Mit Bezug auf den Verlierer im Hundekampf wird als Underdog eine Person bezeichnet, die gegenüber anderen in einer schwachen Position ist. Im gesellschaftlichen Bereich sind Underdogs im Hinblick auf sozialen Status, Bildung und wirtschaftlicher Situation unterlegen. Sie stehen gegenüber dem Topdog in einer untergeordneten Position. Das kann im Berufsleben die Beziehung von Chef und Angestellten sein. Das Wort Underdog steht für eine Rangordnung, in der es eine mächtige und starke Spitze gibt und unter Plätze für die schwächeren Glieder in einer Kette.

In der Umgangssprache gelten Underdogs als Außenseiter oder als Looser. Sie werden als die Personen eingestuft, die den letzten Platz in einer Reihenfolge einnehmen. Diese Klassifizierung erfasst den Begriff Underdog nicht vollständig. Ein unterlegener Hund gibt nicht auf. Eine Charaktereigenschaft, die in den Begriff Underdog einfließt und gesellschaftlich differenziert bewertet wird. Underdogs kämpfen und wehren sich in aussichtslosen Situationen. Sie stehen für sich ein und erhalten sich diese Eigenschaft, wenn sie vom Underdog zum Topdog wechseln.

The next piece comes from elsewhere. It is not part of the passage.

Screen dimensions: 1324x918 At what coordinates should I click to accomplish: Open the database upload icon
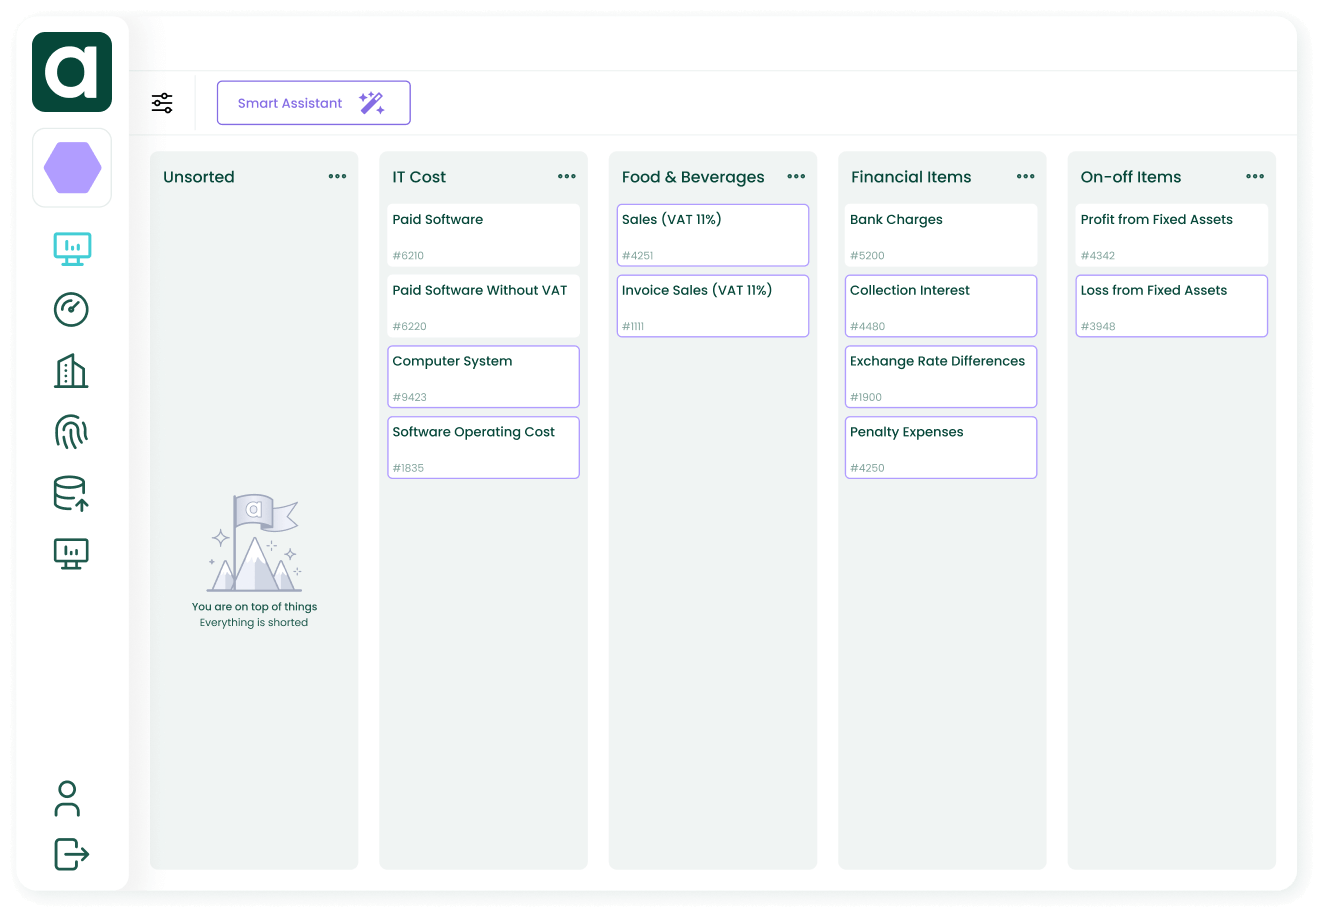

In der Soziologie ist ein Außenseiter eine Person, die sich außerhalb der gesellschaftlichen Norm bewegt. Dies kann durch eigenes Verhalten der Person ausgelöst sein oder durch eine soziale Ungleichheit. Außenseiter gelten häufig als sozial benachteiligt. Ihnen wird ein geringes Einkommen und ein niedriges Bildungsniveau zugesprochen. Menschen, die sich bewusst gegen die allgemeingültigen Wertvorstellungen stellen, stehen auch als Außenseiter am Rand der Gesellschaft. Häufig kämpfen diese Menschen gegen Normen, die das gesellschaftliche Leben strukturieren.

Underdogs im Sport

In einem sportlichen Wettbewerb stehen das Gewinnen und das Verlieren im Mittelpunkt. Schon vor dem Start beginnt die Klassifizierung der Teilnehmer. Bei einem Fußballspiel treten zwei Mannschaften gegeneinander an, von denen eine in der Regel als die Stärkere gilt. Dieser Mannschaft werden die größeren Siegchancen zugeordnet. Die zweite Mannschaft gilt als schwächer und unterlegen und wir als Underdog bezeichnet. Tritt das Schlusslicht der Liga gegen den Tabellenführer an, so ist das Ergebnis vorhersehbar. Underdogs können jedoch kämpfen und im Sport kann dieser Charakterzug spielentscheidend sein. Die Mannschaft auf dem Platz, die nichts zu verlieren hat, kann ihren Kampfgeist ausspielen. Sie ist frei von Kalkül und hat in der Regel die Herzen die Zuschauer auf der Seite. Diese Aspekte können Kräfte mobilisieren, die im Außenseiter Energie freisetzt, die sie zum Sieg führt.

Underdogs in Hollywood

Filmproduzenten kennen den Charme der Underdogs. Einer der berühmtesten ist der Boxer Rocky Balbao. Kaum ein Zuschauer oder eine Zuschauerin im Kino wünscht sich nicht, dass sich der charismatische Boxer noch einmal aufrappelt, das Blatt wendet und gewinnt. Sein Weg war zu hart, um im entscheidenden Moment einfach aufzugeben. Das Publikum liebt die Underdogs. Der coolste Footballspieler der High-School verblasst gegen den ungeschickten Nerd. Der Verlierer löst einen Schutzinstinkt aus. Das Publikum solidarisiert sich mit dem Verlierer. Dieser Effekt beschränkt sich nicht auf das Leinwandgeschehen. Im richtigen Leben können Politiker Wahlen über diesen Mechanismus gewinnen und sogar im Supermarkt greifen Verbraucher häufig zu den Produkten eines kleineren Anbieters.